News, North America, Phosphate, Purified Acids

Potash & Fertilizer Company Results: Nutrien, Intrepid Potash and CVR Partners

North American agminerals leader Nutrien maintains it will post “solid” financial results for the first half of 2020 despite reporting a net loss of US$35 million for the March quarter. It has also cut its full-year earnings outlook and pared potash production guidance. Slowed global economic activity in the March quarter resulted in demand for crude oil and related corn-based ethanol products retreating, which contributed to softer-than-expected potash pricing. The Saskatchewan-based company reported an adjusted loss for the March quarter of US$69 million, or 12c per share. The net result compared with a $41 million net profit in the same period last year. Nutrien reported March quatrer adjusted EBITDA of $508 million, compared with $704 million a year earlier, with free cash flow falling by more than half t $181 million from $382 million a year ago. The company confirmed its quarterly dividend of 45c per share, saying the payout was in line with its target of returning 40-60% of annual free cash flow to shareholders. Potash shipments had been lower than expected to date, prompting Nutrien to pare back its full-year global potash shipment forecast outlook by about one million tonnes to 65-67Mt.

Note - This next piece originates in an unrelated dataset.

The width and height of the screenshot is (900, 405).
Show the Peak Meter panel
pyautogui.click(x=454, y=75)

Also Intrepid Potash has released its 1Q20 results that shows that its cash flow from operations stood at US$14.8 million, with its net loss of US$7.4 million, or US$0.06 per share, being driven by a one-time litigation settlement with Mosaic. “We have taken significant steps to assist our employees and communities as we work through the impacts of the COVID-19 pandemic.” said Bob Jornayvaz, Intrepid’s Executive Chairman, President, and CEO. “Good weather across our key regions resulted in robust potash and Trio® sales volumes and we saw strong demand in higher-priced international Trio® markets and from our water customers during the quarter. This led to better than expected cash from operations during the quarter as we continue to adjust to the uncertainties of the Covid-19 pandemic. In response to the Covid-19 pandemic we reduced our 2020 capital investment guidance to US$15-US$20 million to conserve cash and we continue to focus on cost reductions across the organisation,“ Jornayvaz also said and added that „Looking ahead, we expect our diversified revenue streams will help us manage through this ever-changing time and we remain confident in the long-term potential of our company.”

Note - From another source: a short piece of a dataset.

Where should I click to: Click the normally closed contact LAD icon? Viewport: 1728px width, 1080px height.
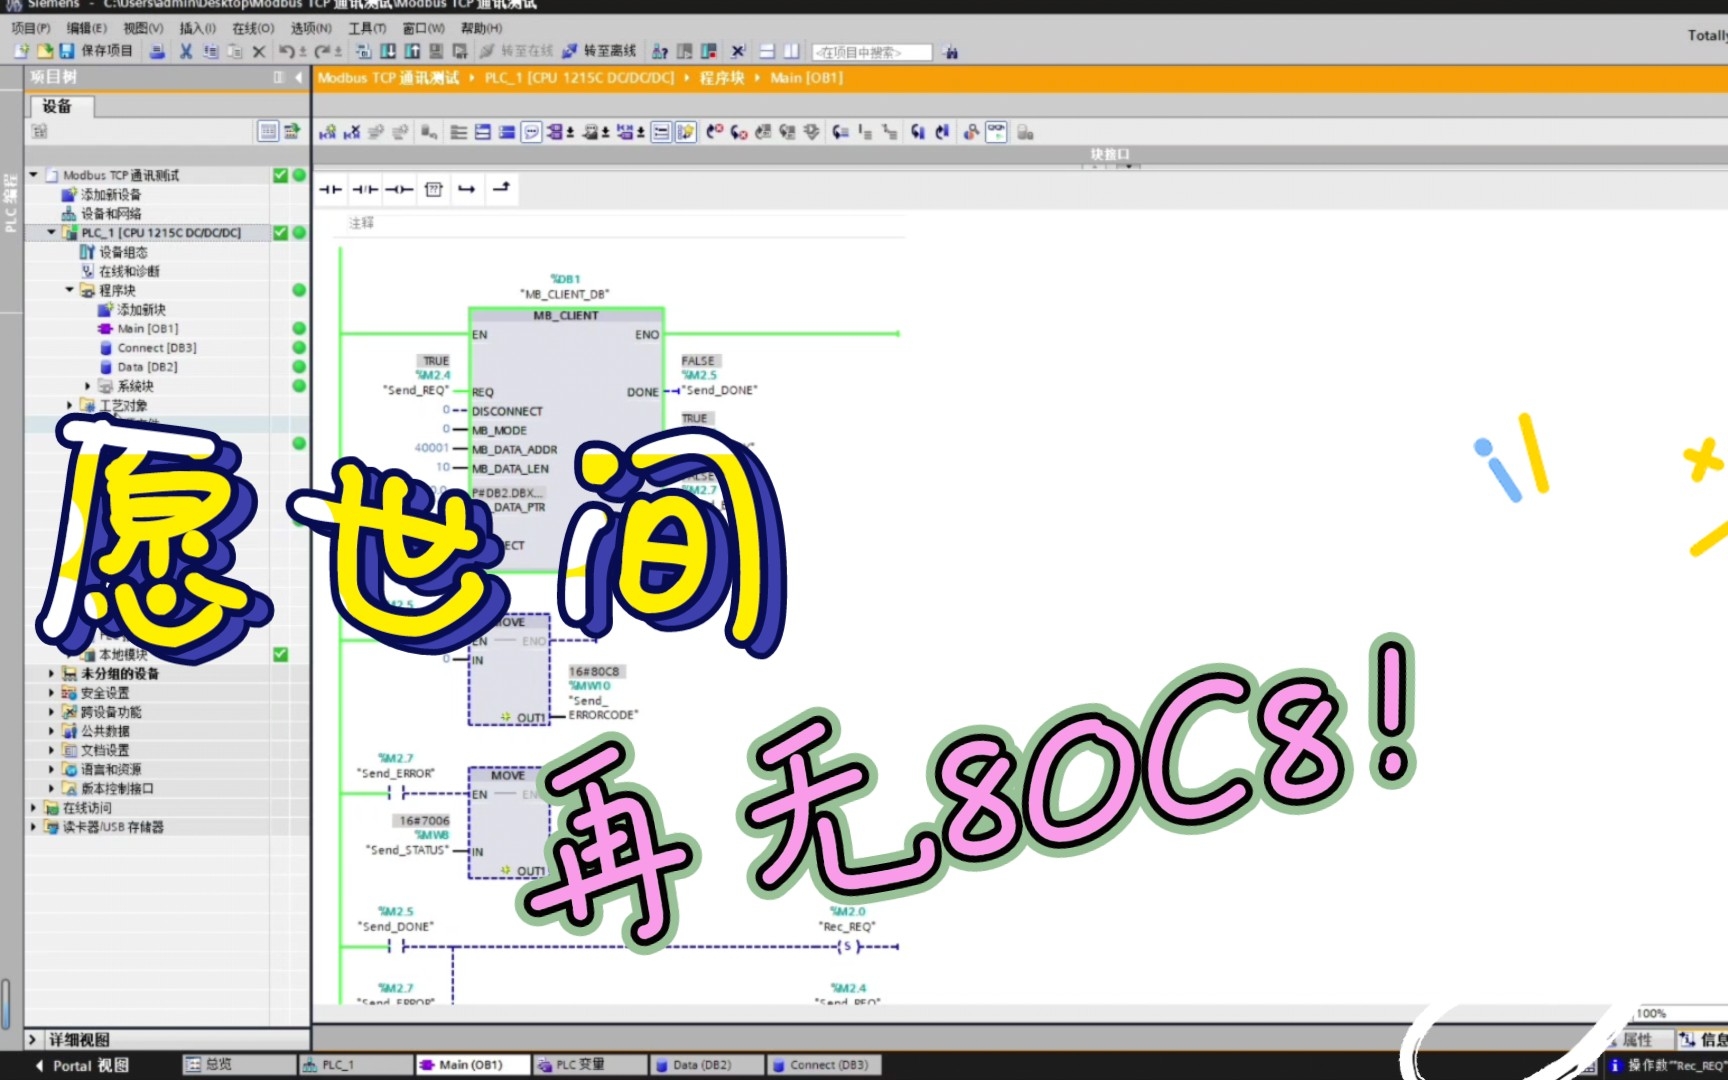(x=365, y=189)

CVR Partners has also reported its 1Q20 results, announcing a net loss of US$21 million, or 18 cents per common unit, on net sales of US$75 million, compared to a net loss of US$6 million, or 5 cents per common unit, on net sales of US$92 million for 1Q19. EBITDA was US$11 million for 1Q20, compared to US$26 million for 1Q19. “CVR Partners has successfully maintained safe and reliable operations while delivering nitrogen fertilizer on a timely basis to our customers despite the Covid-19 outbreak,” said Mark Pytosh, CEO of CVR Partners’ general partner. For 1Q20, CVR Partners’ average realised gate prices for urea ammonium nitrate (UAN) showed a reduction over the prior year, down 25% to US$166/t, and ammonia was down 28% over the prior year to US$264/t. CVR Partners’ fertilizer facilities produced a combined 201 000 t of ammonia during 1Q20, of which 78 000 net t were available for sale while the rest was upgraded to other fertilizer products, including 317 000 t of UAN.